● READING PASSAGE:
· · ·
1.2 QUALIFIED PERFORMANCE-BASED AWARDS. To the extent that the Committee designates any Annual Incentive Award awarded under this Plan as a Qualified Performance-Based Award under the LTIP, then in relation to such Annual Incentive Award, the Plan shall be considered to be and shall be operated as a subplan of the LTIP, such that Section 5.4 and Article 11 of the LTIP shall apply to such Annual Incentive Awards.

1.2. EFFECTIVE DATE. This Plan was approved by the Committee and the Board on October 4, 2013, to be effective as of October 24, 2013. The Plan was amended by the Committee on February 17, 2016.

ARTICLE 2

DEFINITIONS

2.1. DEFINITIONS. The following terms shall have the following meanings for purposes of this Plan, unless the context in which they are used clearly indicates that some other meaning is intended.

(a) “Affiliate” means (i) any Subsidiary or Parent, or (ii) an entity that directly or through one or more intermediaries controls, is controlled by or is under common control with, the Company, as determined by the Committee.

(b) “Annual Incentive Award” means the cash incentive award payable to a Participant under this Plan calculated by reference to the achievement of applicable Performance Objectives, as determined in accordance with Article 5.
· · ·
● EXERCISE BRIEF:
Copy word for word the stretch of the incentive plan excerpt that opens with "1.2 QUALIFIED PERFORMANCE-BASED" and closes with "Annual Incentive Awards.".

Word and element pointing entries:
· · ·
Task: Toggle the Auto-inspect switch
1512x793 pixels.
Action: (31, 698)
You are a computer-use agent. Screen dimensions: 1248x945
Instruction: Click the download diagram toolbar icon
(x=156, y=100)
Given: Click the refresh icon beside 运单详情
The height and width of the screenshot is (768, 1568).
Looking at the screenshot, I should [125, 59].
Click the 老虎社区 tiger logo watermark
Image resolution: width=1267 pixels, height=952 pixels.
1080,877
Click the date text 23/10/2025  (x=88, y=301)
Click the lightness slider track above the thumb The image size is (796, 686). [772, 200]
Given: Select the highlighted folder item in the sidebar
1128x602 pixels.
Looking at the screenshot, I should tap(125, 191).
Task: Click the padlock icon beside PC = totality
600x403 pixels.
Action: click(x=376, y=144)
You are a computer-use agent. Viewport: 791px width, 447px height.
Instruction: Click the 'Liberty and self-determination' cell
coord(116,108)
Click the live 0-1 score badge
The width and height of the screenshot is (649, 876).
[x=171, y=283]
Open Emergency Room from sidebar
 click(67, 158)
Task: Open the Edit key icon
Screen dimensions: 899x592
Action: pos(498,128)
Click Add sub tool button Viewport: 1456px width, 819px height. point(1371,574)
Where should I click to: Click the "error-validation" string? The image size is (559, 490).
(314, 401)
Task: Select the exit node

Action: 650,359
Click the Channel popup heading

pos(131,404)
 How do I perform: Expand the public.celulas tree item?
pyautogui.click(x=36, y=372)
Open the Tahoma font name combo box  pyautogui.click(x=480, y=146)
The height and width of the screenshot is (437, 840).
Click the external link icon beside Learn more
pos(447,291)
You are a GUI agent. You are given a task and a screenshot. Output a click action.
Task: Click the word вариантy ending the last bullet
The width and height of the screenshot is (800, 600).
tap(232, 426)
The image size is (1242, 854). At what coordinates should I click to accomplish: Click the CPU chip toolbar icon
· · ·
● RESULT FOR THIS TASK:
1.2 QUALIFIED PERFORMANCE-BASED AWARDS. To the extent that the Committee designates any Annual Incentive Award awarded under this Plan as a Qualified Performance-Based Award under the LTIP, then in relation to such Annual Incentive Award, the Plan shall be considered to be and shall be operated as a subplan of the LTIP, such that Section 5.4 and Article 11 of the LTIP shall apply to such Annual Incentive Awards.